Could you please return each line of the data that has the word "agent"?

# Dataset excerpts
:::::
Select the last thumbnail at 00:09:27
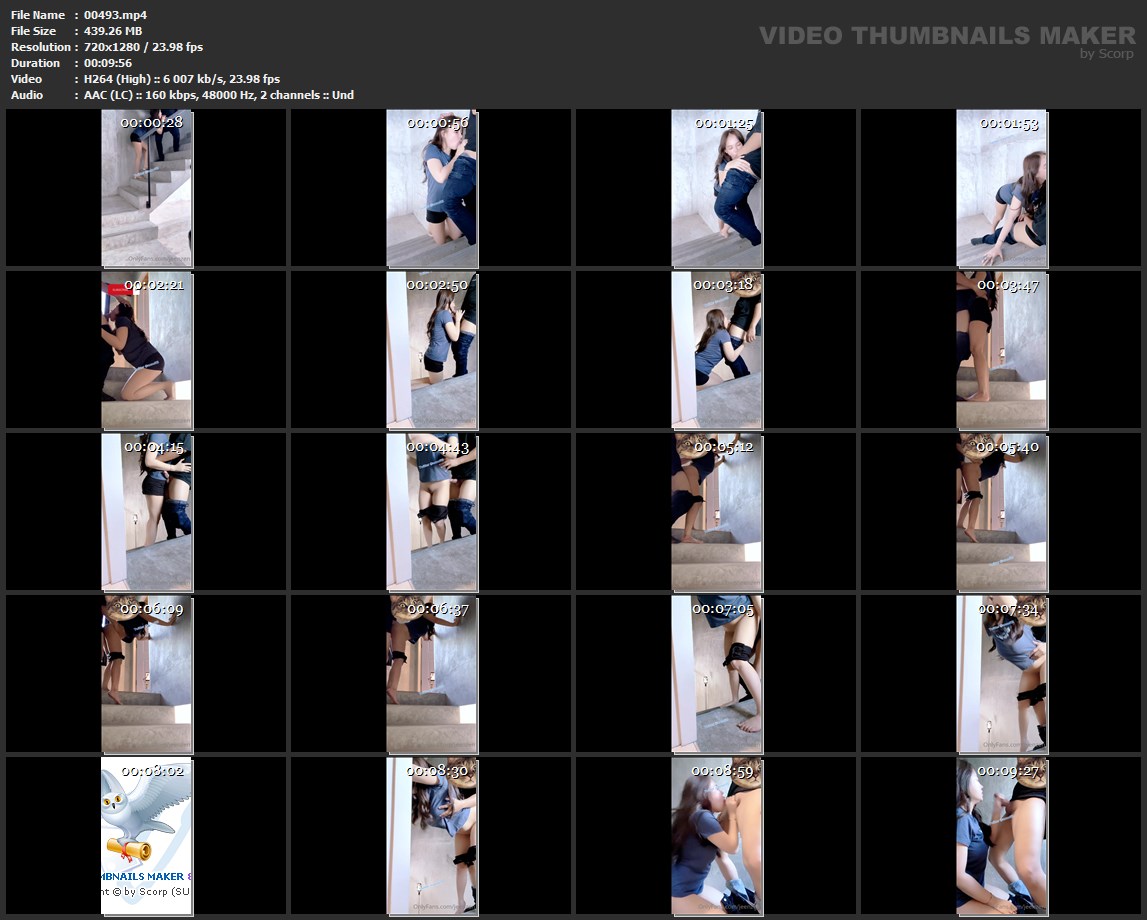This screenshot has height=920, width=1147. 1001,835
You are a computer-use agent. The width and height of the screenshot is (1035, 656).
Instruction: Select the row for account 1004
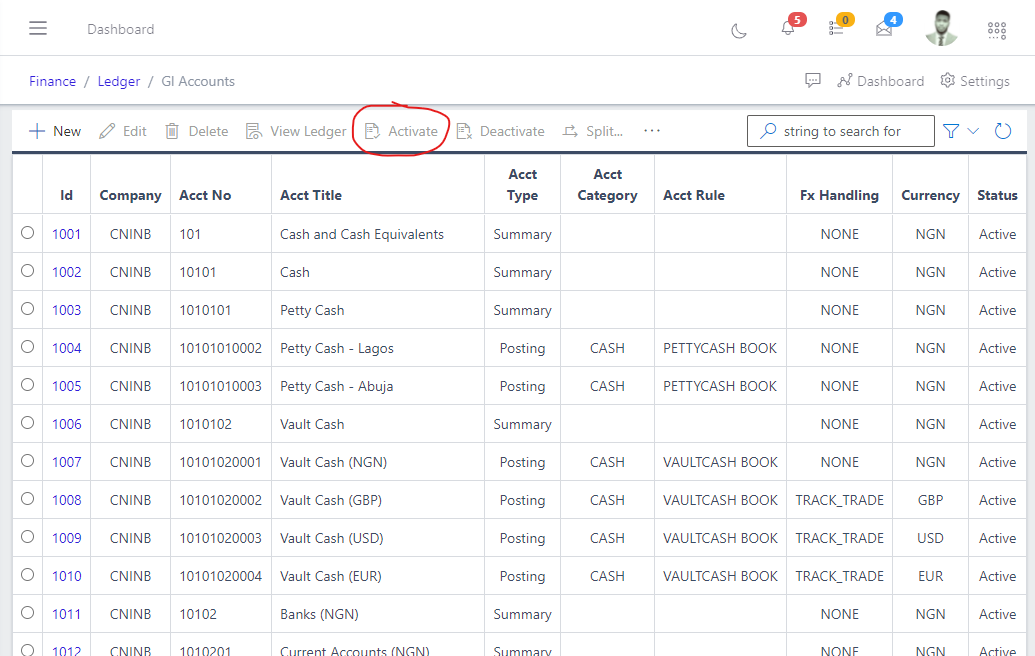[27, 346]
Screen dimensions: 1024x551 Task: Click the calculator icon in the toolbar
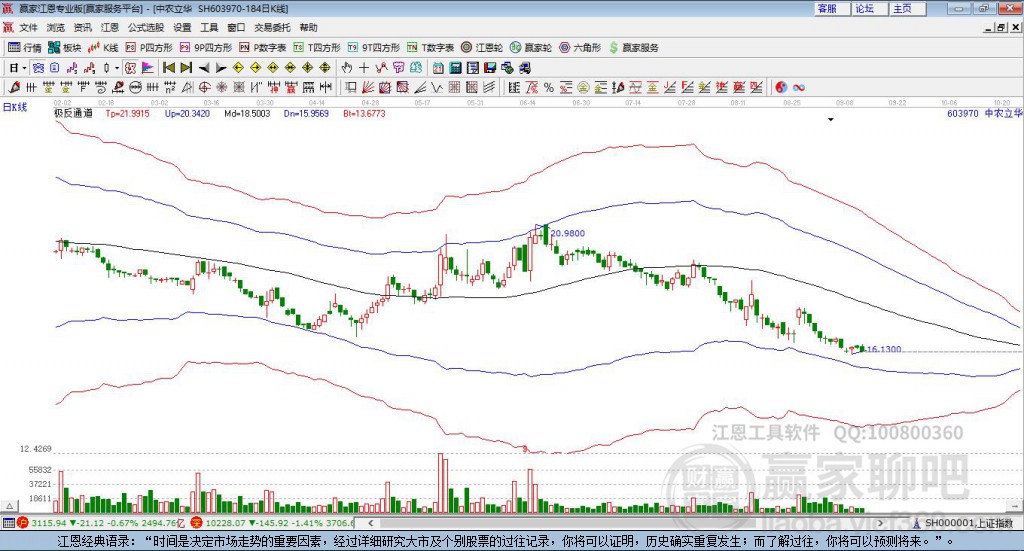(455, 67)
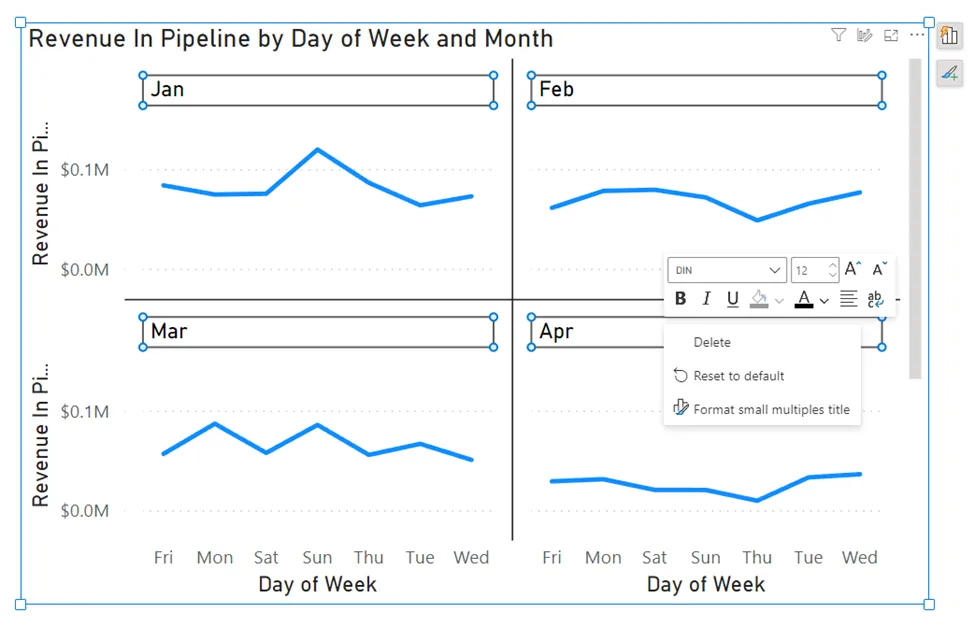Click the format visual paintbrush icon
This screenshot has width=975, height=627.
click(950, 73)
:::::
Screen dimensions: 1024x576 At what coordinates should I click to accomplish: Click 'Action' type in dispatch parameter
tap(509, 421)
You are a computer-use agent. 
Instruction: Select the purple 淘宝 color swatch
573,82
:::::
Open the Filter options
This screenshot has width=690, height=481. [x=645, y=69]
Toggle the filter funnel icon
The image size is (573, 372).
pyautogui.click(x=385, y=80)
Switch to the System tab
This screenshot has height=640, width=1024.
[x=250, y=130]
:::::
# Solution below
You are a computer-use agent. The width and height of the screenshot is (1035, 656).
You are a computer-use agent. 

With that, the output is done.